Data provided

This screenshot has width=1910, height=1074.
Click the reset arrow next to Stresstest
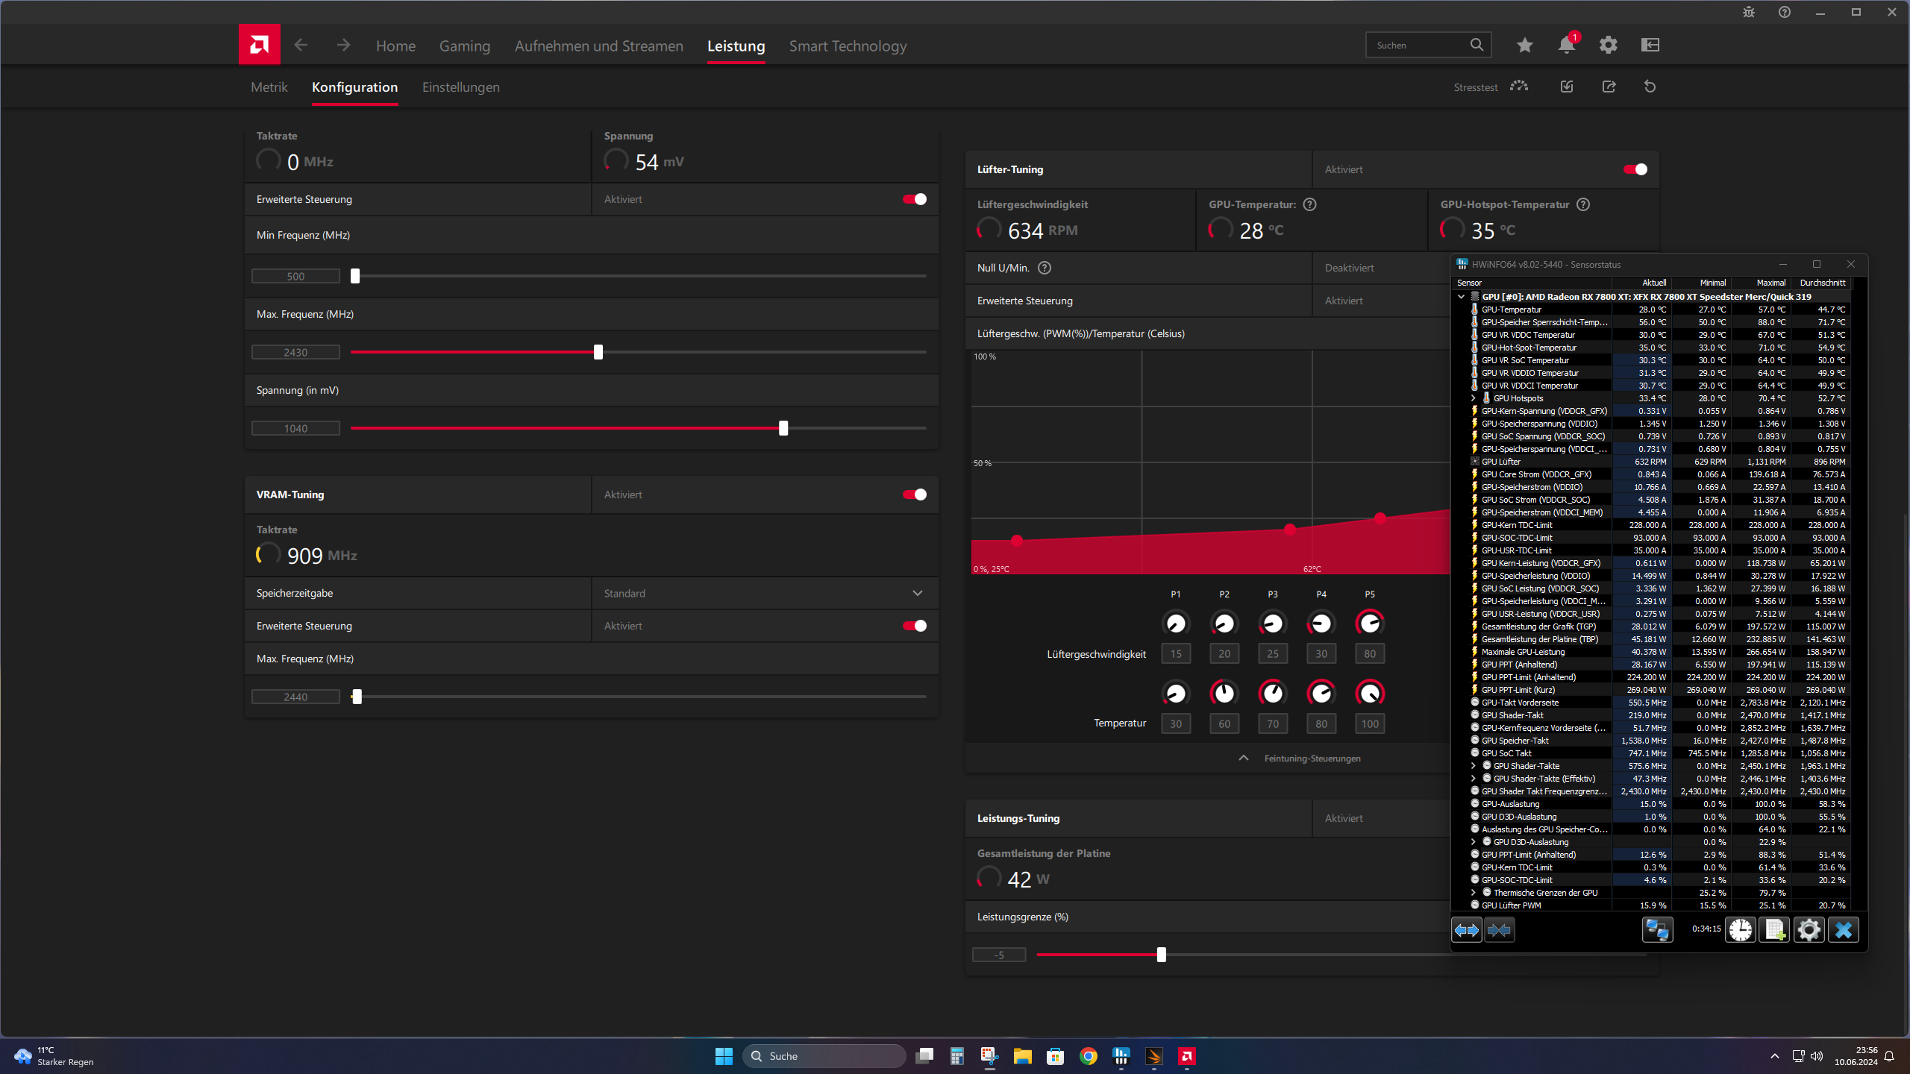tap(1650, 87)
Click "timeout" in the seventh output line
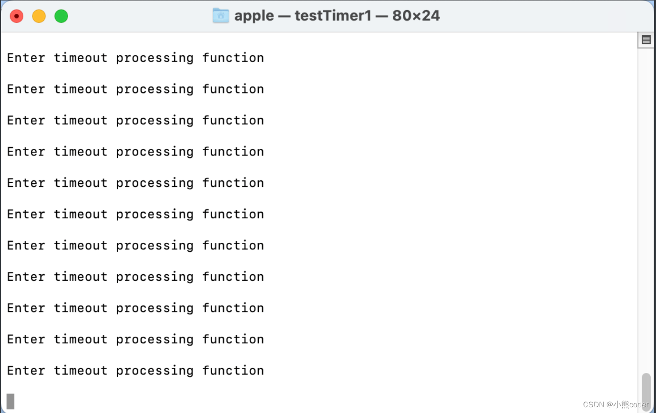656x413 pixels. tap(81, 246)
* * *
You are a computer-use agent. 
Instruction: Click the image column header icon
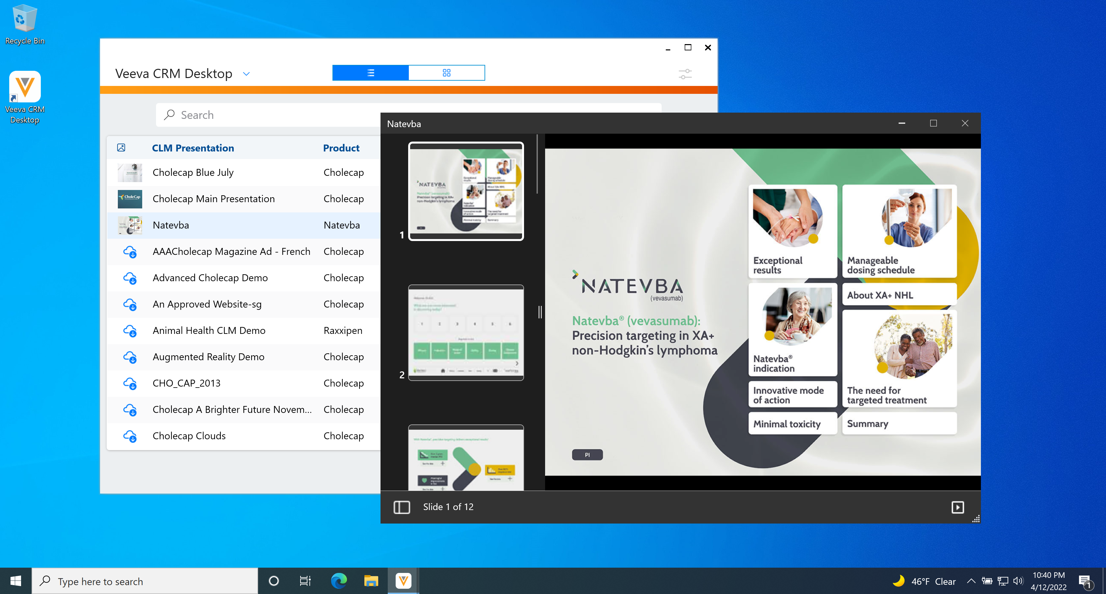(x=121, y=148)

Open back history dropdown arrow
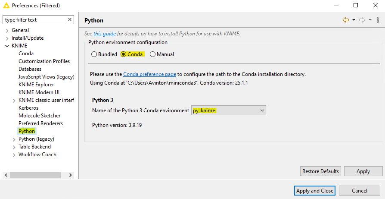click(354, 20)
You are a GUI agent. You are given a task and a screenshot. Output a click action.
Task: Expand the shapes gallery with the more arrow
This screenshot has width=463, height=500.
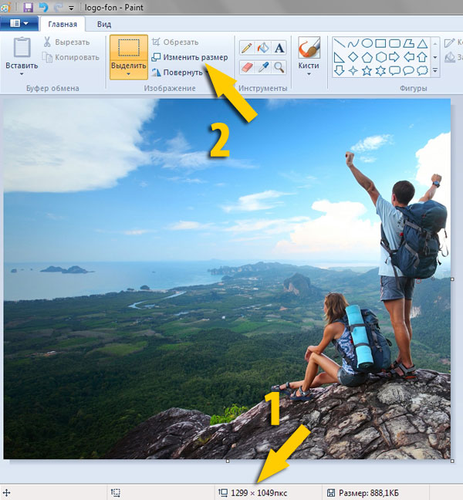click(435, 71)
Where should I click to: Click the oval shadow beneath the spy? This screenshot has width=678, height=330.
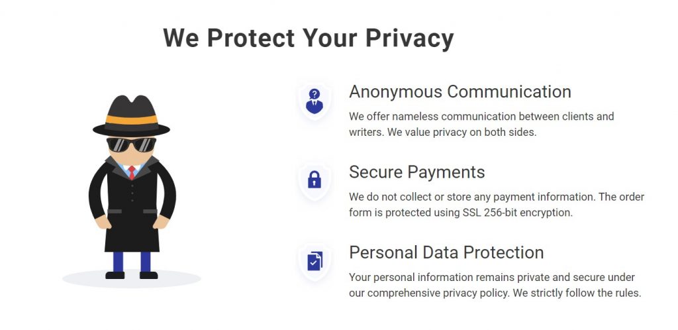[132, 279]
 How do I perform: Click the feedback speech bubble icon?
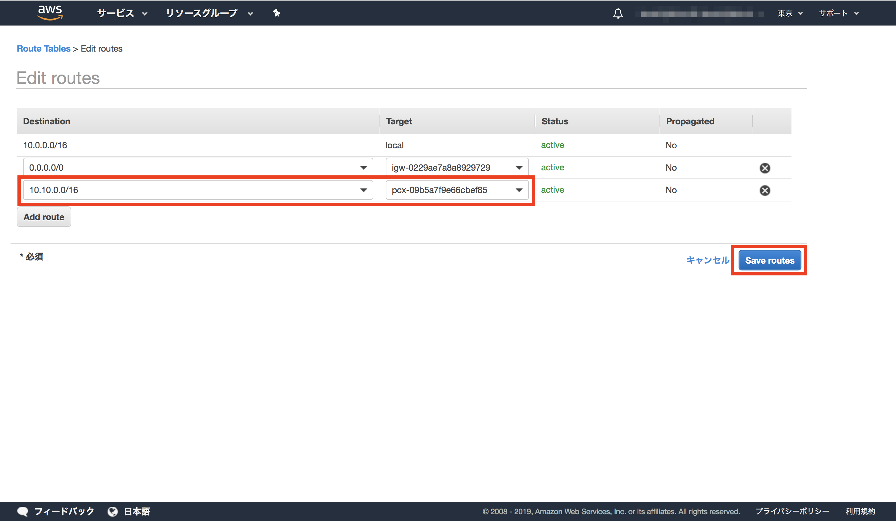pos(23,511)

Work instructions
Copy the rows that run from the line containing "How do I perform: Click" through the line containing "pos(23,511)", including both. Leave the pictures out.

The solution
 How do I perform: Click the feedback speech bubble icon?
pos(23,511)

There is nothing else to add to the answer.